More Than 2M Customer Payment Cards Affected in Earl Enterprises 10-Month Long Data Breach
On March 29, Earl Enterprises, Inc. posted a statement on its website explaining that the company was involved in a 10-month long data breach affecting millions of customer payment cards – both credit and debit. The breach occurred from May 23, 2018 to March 18, 2019. Cards affected were those used to pay on the company's POS system. Online orders paid for online through third-party applications or platforms were not affected by this incident. Restaurants affected include: Buca di Beppo, Earl of Sandwich, Planet Hollywood, Chicken Guy!, Mixology and Tequila Taqueria. Brands that were not affected include: Bertucci’s, Seaside on the Pier and Café Hollywood. Additionally, Planet Hollywood Hotels and Resorts were not affected.
Krebs on Security said it contacted Buca di Beppo on February 21, 2019 when it noticed a large batch of payment cards were being sold online via the website Joker's Stash, "an underground shop that sells huge new batches of freshly-stolen credit and debit cards on a regular basis." According to Krebs on Security, it noticed on February 20th that Joker's Stash had moved a brand new batch of 2.15 million cards onto its site for sale. Krebs was able to determine, based on the restaurant locations of the stolen card data, that many of the cards belonged to Buca di Beppo customers.

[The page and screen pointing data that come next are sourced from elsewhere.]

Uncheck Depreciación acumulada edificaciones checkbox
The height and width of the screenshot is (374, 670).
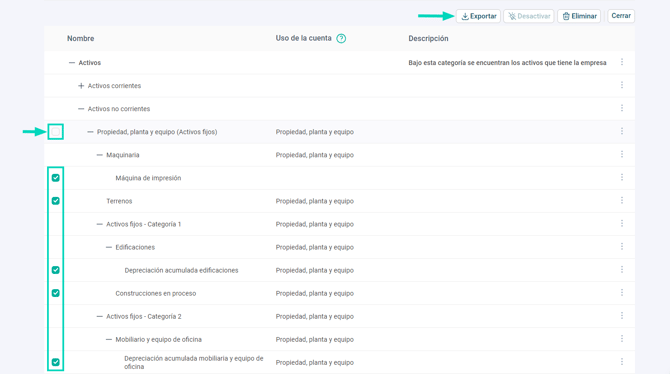click(56, 270)
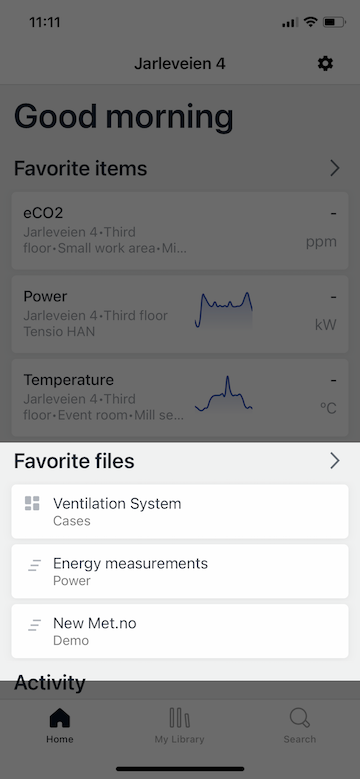Tap the Jarleveien 4 title header
360x779 pixels.
(x=180, y=64)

According to Earl Enterprises, once it learned of the breach, it launched an internal investigation and partnered with two cybersecurity firms to find out what happened. It also notified and is working with federal law enforcement officials.
"Based on the investigation, it appears that unauthorized individuals installed malicious software on some point-of-sale systems at a certain number of Earl Enterprises’ restaurants," Earl Enterprises stated. "The incident has now been contained, and Earl Enterprises is continuing to work diligently with security experts on further remediation efforts. Moving forward, the company will continue to closely monitor its systems and take additional security measures to help prevent something like this from happening again in the future."